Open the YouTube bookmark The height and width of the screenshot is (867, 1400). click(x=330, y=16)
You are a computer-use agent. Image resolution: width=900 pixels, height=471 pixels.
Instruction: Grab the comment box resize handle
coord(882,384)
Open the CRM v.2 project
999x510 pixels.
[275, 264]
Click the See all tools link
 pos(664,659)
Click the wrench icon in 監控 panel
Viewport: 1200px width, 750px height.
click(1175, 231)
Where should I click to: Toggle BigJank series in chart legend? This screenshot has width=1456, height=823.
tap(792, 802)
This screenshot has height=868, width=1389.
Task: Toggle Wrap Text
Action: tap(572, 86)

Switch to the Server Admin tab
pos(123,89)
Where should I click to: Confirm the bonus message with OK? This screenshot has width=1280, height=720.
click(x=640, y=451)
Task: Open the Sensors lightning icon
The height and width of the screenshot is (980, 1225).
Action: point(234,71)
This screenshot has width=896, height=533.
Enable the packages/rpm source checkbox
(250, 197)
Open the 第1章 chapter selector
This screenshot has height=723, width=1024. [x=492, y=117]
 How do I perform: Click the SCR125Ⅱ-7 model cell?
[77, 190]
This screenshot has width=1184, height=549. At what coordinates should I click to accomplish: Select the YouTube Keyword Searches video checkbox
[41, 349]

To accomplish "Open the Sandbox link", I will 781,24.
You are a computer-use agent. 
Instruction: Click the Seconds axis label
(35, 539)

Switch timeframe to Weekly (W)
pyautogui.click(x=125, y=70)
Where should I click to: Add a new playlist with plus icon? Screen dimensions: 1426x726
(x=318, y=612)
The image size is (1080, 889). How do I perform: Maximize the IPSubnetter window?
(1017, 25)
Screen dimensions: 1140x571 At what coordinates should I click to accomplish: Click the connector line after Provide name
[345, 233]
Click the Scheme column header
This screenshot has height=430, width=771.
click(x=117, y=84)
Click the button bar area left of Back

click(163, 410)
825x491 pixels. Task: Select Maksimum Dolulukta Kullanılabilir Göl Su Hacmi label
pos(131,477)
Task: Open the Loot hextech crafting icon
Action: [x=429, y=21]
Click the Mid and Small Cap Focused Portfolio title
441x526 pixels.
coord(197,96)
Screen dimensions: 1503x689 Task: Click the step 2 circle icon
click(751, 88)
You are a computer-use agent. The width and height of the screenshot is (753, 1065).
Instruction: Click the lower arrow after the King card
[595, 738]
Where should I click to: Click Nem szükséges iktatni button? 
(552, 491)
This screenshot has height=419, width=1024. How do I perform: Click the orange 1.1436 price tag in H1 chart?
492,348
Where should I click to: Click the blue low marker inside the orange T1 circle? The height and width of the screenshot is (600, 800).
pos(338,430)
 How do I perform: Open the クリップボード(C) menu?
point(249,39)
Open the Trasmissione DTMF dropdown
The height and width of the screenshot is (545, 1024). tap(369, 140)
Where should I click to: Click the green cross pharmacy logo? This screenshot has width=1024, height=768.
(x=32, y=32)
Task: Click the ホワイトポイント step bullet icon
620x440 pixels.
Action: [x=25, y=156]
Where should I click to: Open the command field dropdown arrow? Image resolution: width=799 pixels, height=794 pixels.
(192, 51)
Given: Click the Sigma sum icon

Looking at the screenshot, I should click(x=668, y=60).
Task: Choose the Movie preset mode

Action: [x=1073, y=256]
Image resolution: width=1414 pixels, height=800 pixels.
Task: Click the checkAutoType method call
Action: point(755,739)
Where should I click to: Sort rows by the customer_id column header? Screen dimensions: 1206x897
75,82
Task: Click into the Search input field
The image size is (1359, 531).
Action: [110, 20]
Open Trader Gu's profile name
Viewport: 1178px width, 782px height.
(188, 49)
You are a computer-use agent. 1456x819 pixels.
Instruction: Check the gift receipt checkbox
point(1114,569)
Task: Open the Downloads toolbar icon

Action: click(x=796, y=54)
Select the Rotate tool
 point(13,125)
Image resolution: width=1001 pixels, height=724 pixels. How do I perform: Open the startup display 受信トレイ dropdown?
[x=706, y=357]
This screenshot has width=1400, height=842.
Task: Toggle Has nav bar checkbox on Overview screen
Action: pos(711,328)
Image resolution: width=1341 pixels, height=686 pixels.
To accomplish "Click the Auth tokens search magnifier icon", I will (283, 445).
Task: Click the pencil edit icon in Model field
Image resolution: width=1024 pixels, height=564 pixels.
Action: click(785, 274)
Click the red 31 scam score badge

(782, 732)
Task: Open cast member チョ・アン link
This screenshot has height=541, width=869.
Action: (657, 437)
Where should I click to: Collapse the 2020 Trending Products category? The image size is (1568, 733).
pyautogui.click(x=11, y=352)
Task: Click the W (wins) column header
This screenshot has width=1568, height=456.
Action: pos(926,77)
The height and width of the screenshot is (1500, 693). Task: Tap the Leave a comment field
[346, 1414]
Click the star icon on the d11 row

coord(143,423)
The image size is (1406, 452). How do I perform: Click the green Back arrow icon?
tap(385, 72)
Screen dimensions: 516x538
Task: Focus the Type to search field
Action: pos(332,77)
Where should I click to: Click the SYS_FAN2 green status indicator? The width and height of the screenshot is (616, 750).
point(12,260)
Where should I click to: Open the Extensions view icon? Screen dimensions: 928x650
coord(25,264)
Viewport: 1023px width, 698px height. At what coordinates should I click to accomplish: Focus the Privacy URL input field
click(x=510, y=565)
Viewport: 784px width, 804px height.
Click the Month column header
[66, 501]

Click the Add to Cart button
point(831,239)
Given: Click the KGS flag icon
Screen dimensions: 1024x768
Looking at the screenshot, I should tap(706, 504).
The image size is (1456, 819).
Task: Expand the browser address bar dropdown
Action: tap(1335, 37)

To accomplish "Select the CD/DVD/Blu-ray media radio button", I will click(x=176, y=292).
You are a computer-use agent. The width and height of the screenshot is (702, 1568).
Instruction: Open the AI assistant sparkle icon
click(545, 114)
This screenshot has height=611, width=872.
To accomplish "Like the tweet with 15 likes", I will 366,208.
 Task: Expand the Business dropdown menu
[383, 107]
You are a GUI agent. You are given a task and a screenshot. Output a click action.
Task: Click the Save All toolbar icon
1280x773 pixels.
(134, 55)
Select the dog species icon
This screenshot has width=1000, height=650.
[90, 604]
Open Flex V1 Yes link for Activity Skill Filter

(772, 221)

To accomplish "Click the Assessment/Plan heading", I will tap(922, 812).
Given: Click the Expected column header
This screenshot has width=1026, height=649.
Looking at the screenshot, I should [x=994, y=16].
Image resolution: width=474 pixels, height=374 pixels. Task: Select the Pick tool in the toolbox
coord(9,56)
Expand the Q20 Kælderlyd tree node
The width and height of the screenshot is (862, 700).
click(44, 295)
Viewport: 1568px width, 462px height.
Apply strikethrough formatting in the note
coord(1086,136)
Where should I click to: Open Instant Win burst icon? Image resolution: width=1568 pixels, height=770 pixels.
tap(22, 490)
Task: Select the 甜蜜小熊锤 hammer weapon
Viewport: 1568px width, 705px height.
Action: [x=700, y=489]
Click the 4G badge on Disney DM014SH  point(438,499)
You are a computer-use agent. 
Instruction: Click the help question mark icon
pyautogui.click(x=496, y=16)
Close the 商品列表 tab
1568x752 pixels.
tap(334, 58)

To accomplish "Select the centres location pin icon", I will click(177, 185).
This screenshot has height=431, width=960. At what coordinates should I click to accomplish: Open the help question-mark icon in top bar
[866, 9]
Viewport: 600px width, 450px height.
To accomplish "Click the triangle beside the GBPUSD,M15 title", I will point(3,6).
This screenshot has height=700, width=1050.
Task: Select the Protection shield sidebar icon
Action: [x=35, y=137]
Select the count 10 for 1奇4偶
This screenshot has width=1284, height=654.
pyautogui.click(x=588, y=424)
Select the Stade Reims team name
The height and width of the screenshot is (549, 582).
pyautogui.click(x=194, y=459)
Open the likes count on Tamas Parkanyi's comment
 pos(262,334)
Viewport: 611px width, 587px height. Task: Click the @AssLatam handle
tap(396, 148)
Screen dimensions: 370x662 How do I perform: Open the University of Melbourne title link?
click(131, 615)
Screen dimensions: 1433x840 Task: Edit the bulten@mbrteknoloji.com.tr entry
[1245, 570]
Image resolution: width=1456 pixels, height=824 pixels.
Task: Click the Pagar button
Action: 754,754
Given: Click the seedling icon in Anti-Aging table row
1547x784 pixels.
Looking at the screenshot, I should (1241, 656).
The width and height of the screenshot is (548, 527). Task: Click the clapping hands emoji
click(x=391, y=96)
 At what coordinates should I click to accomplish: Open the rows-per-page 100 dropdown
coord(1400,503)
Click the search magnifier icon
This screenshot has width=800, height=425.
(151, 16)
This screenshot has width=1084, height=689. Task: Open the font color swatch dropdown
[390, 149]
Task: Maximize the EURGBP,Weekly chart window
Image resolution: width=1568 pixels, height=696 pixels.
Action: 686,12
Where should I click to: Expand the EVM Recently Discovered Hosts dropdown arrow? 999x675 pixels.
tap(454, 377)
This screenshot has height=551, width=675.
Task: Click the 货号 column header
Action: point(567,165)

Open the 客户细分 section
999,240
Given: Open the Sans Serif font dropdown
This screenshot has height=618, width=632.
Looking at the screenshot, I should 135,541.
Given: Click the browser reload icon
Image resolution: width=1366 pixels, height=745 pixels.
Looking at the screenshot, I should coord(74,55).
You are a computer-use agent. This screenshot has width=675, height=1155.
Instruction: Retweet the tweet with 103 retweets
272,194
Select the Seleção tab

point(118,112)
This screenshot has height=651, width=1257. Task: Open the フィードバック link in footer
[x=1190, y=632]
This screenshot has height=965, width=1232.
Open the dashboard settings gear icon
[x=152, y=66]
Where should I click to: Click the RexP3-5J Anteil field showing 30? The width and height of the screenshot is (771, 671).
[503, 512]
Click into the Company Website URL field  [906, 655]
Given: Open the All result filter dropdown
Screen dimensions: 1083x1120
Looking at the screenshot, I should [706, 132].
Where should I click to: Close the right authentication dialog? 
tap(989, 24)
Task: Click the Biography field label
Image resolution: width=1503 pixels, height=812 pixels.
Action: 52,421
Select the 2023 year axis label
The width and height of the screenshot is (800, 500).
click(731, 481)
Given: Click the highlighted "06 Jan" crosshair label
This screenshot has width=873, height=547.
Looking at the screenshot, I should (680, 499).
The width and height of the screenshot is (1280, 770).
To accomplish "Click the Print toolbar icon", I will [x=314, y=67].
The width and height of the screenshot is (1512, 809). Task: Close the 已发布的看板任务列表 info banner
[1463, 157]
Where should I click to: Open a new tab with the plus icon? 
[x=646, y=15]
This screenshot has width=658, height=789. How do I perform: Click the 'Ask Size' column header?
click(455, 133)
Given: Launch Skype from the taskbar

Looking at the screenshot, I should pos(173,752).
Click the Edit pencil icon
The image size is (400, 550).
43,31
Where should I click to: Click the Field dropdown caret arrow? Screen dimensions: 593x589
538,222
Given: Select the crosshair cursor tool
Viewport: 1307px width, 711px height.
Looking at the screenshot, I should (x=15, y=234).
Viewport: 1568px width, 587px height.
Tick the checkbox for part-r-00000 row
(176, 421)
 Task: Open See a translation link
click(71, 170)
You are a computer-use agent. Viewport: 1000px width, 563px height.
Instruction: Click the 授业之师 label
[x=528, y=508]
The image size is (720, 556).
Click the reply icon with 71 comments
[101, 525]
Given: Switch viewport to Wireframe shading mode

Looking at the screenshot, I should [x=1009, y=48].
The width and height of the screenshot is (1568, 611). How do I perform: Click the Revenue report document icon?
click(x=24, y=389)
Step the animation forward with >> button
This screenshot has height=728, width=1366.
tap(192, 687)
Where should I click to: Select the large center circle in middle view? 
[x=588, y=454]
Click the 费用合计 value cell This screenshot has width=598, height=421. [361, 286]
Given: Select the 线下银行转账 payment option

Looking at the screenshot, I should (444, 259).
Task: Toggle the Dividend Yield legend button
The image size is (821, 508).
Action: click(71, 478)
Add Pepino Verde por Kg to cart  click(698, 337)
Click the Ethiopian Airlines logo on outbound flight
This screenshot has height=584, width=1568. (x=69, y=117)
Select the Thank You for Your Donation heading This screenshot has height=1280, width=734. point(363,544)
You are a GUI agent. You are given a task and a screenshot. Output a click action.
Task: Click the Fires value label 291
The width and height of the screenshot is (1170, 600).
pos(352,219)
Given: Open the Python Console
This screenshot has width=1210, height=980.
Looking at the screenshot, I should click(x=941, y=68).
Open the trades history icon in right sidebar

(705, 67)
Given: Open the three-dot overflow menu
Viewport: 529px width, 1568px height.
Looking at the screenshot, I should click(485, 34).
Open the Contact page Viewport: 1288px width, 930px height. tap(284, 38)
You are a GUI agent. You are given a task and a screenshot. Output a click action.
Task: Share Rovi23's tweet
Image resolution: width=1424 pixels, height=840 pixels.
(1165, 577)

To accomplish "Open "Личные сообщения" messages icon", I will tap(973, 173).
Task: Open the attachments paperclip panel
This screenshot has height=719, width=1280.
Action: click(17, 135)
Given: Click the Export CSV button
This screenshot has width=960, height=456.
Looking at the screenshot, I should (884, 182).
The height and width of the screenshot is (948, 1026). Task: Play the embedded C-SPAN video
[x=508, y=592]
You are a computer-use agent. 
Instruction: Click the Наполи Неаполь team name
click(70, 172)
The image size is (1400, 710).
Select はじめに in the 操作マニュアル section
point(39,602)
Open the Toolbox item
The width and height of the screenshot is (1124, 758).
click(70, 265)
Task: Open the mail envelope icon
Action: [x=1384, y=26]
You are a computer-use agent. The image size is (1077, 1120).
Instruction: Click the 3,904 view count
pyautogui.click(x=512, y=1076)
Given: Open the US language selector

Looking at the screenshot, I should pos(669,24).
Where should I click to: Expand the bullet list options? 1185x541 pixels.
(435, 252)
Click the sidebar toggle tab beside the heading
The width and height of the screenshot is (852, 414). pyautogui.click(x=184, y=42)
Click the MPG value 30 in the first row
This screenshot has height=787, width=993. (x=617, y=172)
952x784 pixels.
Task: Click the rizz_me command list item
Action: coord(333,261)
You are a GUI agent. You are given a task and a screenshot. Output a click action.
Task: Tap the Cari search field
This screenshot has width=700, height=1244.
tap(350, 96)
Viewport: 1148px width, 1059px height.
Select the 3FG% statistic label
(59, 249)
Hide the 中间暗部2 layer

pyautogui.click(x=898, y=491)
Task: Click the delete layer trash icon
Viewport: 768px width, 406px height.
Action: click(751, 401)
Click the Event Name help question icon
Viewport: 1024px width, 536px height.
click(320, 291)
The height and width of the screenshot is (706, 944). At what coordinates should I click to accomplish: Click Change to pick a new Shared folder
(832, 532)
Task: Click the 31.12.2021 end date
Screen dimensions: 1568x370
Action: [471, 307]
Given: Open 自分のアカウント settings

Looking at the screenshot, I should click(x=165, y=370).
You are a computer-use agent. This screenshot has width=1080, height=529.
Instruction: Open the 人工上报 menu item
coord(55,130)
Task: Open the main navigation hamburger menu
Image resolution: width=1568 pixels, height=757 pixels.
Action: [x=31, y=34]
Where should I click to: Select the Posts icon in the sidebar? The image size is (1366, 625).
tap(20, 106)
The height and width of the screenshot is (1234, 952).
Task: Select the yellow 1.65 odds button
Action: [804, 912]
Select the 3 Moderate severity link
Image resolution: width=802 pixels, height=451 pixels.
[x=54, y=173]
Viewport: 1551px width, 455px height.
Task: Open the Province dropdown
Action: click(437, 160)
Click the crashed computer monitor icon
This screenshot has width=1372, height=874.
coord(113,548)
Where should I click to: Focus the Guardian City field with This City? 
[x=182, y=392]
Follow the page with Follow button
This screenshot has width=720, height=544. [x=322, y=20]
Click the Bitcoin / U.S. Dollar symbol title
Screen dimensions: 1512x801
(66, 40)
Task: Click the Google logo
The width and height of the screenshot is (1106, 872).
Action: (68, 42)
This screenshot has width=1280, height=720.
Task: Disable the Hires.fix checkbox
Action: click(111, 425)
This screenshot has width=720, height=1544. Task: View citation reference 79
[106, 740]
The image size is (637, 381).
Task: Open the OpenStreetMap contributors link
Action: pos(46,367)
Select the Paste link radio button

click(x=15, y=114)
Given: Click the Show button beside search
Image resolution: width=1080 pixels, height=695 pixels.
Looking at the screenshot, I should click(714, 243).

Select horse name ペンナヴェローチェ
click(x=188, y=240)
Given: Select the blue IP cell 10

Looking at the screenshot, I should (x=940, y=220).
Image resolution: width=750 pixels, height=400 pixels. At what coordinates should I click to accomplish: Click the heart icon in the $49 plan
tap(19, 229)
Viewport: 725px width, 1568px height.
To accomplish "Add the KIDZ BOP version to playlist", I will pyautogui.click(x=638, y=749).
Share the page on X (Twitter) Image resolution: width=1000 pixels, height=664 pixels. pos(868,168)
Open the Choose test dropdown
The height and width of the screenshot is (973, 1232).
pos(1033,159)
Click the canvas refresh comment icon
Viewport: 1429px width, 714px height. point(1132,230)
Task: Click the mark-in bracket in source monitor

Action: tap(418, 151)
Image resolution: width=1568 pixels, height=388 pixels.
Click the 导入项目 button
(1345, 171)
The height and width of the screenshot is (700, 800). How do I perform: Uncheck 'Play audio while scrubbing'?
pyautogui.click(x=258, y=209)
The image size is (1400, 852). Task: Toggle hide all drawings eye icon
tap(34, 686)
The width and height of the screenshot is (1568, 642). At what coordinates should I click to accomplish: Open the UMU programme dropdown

→ Exercise:
Each line of the data that has the string "into" should be returned.

→ Answer space:
Task: Click into the Search input field
Click into the Company Website URL field  [906, 655]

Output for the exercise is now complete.